→ **Recorded data**
+ + + +
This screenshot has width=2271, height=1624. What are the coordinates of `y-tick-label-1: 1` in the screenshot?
+ + + +
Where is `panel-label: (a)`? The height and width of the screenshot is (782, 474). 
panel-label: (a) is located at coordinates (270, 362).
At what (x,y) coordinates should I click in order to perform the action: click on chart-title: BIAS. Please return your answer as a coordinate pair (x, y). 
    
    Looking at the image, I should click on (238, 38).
+ + + +
→ **Brief**
Reproduce only the lines of the records from the one containing "At what (x,y)" through the one containing "Looking at the", inclusive, switching "return" to "provide" and leaving everything else unchanged.

→ **Answer space**
At what (x,y) coordinates should I click in order to perform the action: click on chart-title: BIAS. Please provide your answer as a coordinate pair (x, y). 
    
    Looking at the image, I should click on (238, 38).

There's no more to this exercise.